Respinta la richiesta di protezione presentata da un cittadino della Guinea


Respinta definitivamente la richiesta di protezione presentata da un cittadino della Guinea. Per i Giudici la situazione del suo Paese di origine è sì difficile ma non tale da mettere a repentaglio la vita dei cittadini. Irrilevante poi il percorso di integrazione compiuto in Italia dallo straniero (Corte di Cassazione, sez. I Civile, ordinanza n. 33875/2019, depositata il 19.12.2019).

Il percorso di integrazione in Italia avviato dallo straniero – che ha inutilmente chiesto protezione – non è elemento sufficiente per bloccarne il ritorno nel Paese di origine.

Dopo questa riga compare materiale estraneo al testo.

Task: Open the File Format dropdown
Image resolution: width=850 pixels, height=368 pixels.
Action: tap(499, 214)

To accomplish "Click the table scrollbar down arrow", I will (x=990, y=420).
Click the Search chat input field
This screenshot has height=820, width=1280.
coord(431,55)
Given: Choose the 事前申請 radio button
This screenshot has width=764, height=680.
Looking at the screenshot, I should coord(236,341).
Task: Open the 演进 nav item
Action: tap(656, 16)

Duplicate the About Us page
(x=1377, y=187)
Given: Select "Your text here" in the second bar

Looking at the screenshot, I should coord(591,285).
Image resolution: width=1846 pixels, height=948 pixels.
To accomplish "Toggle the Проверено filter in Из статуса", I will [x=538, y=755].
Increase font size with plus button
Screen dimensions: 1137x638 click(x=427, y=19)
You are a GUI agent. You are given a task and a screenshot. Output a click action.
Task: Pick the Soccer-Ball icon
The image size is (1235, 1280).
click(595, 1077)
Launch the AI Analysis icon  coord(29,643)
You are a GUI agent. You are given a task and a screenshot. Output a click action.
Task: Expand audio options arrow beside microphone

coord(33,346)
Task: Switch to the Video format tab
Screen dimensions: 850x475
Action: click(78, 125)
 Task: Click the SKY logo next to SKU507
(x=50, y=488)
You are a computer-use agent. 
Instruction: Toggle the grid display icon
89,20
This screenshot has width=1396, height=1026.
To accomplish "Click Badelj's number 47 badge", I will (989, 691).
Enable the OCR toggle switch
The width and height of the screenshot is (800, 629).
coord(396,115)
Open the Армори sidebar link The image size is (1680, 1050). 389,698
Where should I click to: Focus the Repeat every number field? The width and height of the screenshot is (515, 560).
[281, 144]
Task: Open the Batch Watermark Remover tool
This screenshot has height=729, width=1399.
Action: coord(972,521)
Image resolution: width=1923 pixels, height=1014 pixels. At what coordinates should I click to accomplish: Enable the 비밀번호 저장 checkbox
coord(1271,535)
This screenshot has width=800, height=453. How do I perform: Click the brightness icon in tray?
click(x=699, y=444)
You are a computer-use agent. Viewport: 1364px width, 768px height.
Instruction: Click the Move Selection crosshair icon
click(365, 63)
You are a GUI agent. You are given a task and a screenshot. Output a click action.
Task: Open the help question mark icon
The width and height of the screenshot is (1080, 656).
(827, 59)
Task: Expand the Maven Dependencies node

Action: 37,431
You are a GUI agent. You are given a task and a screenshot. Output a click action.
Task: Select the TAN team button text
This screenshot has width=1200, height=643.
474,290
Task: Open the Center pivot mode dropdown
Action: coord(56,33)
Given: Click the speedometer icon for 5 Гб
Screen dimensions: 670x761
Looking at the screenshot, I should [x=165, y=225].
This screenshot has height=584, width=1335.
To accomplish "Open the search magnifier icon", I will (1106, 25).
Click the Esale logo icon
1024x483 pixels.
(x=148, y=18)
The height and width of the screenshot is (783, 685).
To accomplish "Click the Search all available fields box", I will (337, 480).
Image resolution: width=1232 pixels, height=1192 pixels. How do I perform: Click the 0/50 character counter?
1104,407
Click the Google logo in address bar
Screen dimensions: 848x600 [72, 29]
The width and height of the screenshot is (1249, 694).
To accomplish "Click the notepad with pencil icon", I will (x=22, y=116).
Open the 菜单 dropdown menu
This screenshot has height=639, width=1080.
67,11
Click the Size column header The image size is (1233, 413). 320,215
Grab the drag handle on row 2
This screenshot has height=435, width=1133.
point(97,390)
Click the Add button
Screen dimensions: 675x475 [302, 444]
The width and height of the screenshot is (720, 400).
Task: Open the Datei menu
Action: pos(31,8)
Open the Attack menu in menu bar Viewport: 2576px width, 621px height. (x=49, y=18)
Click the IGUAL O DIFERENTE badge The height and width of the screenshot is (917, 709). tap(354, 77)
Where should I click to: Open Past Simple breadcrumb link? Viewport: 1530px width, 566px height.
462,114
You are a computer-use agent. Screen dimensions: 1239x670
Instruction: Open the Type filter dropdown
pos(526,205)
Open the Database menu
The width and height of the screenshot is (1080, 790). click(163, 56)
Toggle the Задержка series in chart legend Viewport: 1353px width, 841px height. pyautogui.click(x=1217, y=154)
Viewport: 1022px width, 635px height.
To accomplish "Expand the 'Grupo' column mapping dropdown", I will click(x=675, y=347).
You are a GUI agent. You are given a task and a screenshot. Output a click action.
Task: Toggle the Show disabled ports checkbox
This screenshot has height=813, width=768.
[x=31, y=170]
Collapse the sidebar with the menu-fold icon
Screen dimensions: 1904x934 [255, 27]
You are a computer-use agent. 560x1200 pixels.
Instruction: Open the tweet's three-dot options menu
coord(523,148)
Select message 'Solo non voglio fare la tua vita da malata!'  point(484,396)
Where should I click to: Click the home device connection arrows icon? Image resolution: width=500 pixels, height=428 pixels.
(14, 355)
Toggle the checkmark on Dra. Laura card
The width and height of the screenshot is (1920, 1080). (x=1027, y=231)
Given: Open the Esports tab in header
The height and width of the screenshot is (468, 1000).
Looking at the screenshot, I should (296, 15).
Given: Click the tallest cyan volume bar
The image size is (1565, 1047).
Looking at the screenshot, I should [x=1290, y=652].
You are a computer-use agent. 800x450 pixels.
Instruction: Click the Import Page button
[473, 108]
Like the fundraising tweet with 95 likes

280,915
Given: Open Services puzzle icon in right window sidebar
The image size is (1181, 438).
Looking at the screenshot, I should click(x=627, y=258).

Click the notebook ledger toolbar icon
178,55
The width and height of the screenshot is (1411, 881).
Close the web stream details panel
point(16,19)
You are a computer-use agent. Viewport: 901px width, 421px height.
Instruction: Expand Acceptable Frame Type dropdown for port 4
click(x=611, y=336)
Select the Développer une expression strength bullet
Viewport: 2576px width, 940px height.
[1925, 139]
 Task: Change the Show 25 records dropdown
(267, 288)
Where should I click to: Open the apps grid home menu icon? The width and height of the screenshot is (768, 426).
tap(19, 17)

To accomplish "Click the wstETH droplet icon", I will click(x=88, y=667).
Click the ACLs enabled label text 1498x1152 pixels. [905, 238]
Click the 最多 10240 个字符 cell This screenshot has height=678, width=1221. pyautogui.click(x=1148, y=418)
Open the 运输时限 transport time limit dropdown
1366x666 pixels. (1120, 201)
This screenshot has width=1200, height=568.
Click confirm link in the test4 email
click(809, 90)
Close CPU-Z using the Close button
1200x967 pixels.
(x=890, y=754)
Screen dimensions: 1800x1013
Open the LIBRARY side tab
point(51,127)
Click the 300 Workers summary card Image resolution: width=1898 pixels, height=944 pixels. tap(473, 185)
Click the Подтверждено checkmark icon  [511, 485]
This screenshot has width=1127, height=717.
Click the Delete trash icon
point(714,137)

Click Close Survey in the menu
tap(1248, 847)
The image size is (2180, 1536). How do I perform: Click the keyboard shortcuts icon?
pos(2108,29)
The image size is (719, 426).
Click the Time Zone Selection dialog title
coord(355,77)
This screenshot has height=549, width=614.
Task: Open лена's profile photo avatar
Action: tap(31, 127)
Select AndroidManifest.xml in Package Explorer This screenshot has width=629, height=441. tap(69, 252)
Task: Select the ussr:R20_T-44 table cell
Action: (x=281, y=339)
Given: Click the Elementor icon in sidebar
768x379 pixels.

Irrilevante, in sostanza, il fatto che egli abbia intrapreso lo studio della lingua italiana, e abbia svolto in Italia prima un’attività di formazione e poi un’attività lavorativa.

Riflettori puntati su un uomo, originario della Guinea, approdato in Italia e desideroso di ottenere «protezione». La richiesta viene però respinta dalla ‘Commissione territoriale’, e questa decisione viene ritenuta legittima dai giudici del Tribunale.
Inutile il richiamo dell’uomo alla sua storia personale, caratterizzata da vicissitudini familiari – la morte della madre, il trasferimento col padre, e le aggressioni subite dal genitore ad opera di un clan – e dalla situazione di povertà vissuta in patria.
E inutile si rivela anche la decisione di proporre ricorso in Cassazione.
Per i Giudici del ‘Palazzaccio’, difatti, va sottolineato innanzitutto che «la Guinea, pur essendo investita da una difficile situazione politica e sociale, in relazione all’esistenza di scontri politici tra varie fazioni e alla violazione dei diritti umani anche da parte delle autorità governative, non è interessata da una condizione di violenza indiscriminata derivante da un conflitto armato interno tale da porre in pericolo la vita della popolazione civile per il solo fatto di soggiornare nel Paese».
Impossibile, quindi, riconoscere una condizione di «vulnerabilità» al cittadino della Guinea approdato in Italia.
E in questa ottica i Giudici ritengono secondario anche il richiamo fatto dall’uomo al proprio livello di «integrazione» in Italia. Inutile, in sostanza, il fatto che egli abbia «intrapreso lo studio della lingua italiana» e abbia «svolto in Italia prima un’attività formazione e poi un’attività lavorativa»: questi dati non costituiscono «fatti ostativi al suo rientro in patria», concludono i Giudici.